As I reflect on my own journey of finding meaning outside of electoral politics, I’ve also found more optimism (and solace) in decentering politicians. Although I’ve never missed a chance to cast a vote since I was first able to in 2010 — and plan to never stop voting — my days of waiting for leaders to step up to the plate and save the day are over. In a town where I’ve seen everyday­ citizens like COVID physician/hero Ala Stanford, sanitation worker Terrill “Ya Fav Trashman” Haigler, and the late housing activist Jennifer Bennetch outdo city government in caring for our most marginalized, I’d love for my generation to invest its energy and dollars in civic efforts like those rather than political campaigns. 

In times like this, I’m reminded of Black writer and civil rights activist Audre Lorde’s famous words: “For the master’s tools will never dismantle the master’s house.
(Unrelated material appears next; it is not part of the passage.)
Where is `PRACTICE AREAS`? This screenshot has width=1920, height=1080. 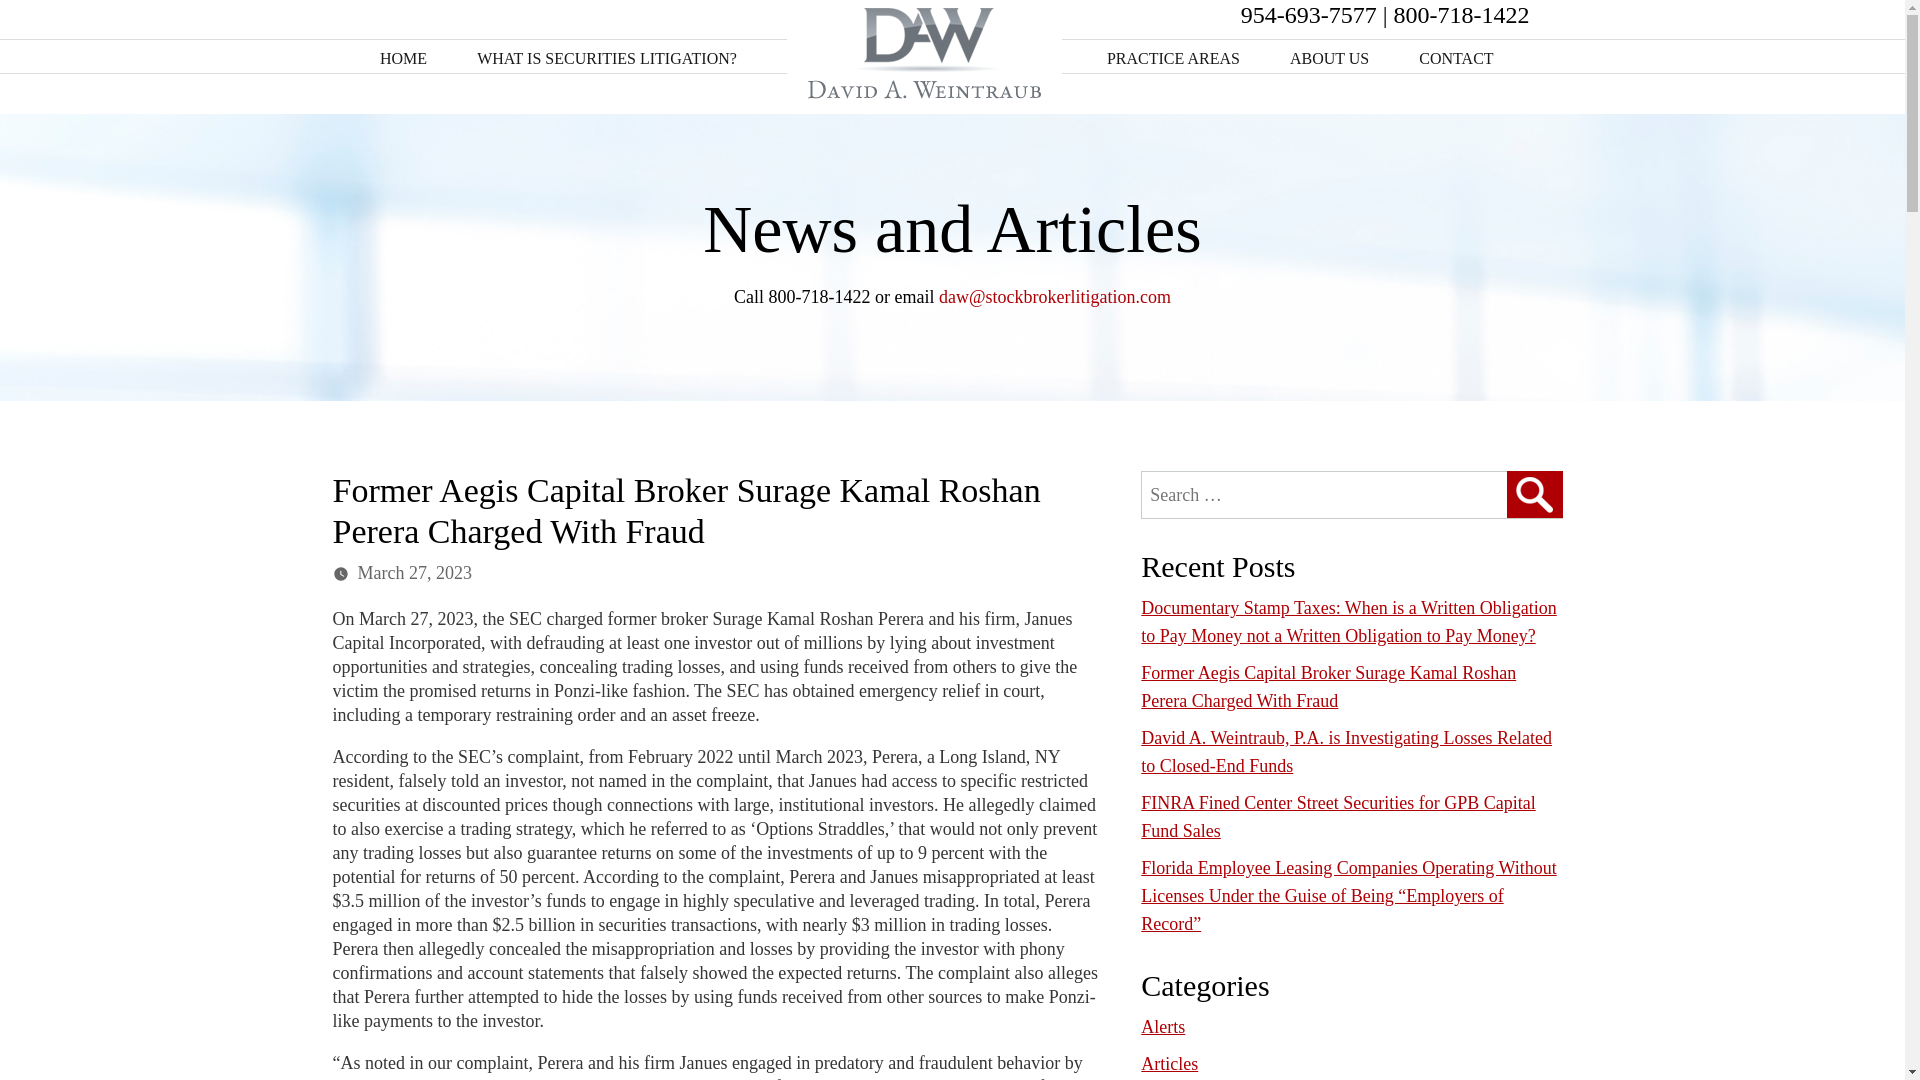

They may allow us temporarily to beat him at his own game, but they will never enable us to bring about genuine change.”

Politicians, I’m realizing, are simply masters. We must mobilize beyond their politics to invoke real, genuine change. Rather than trying to “be the change” electorally, just keep doing the damn thing. The change will follow. 

 

Published as “Confessions of a Jaded Millenial” in the June 2022 issue of Philadelphia magazine.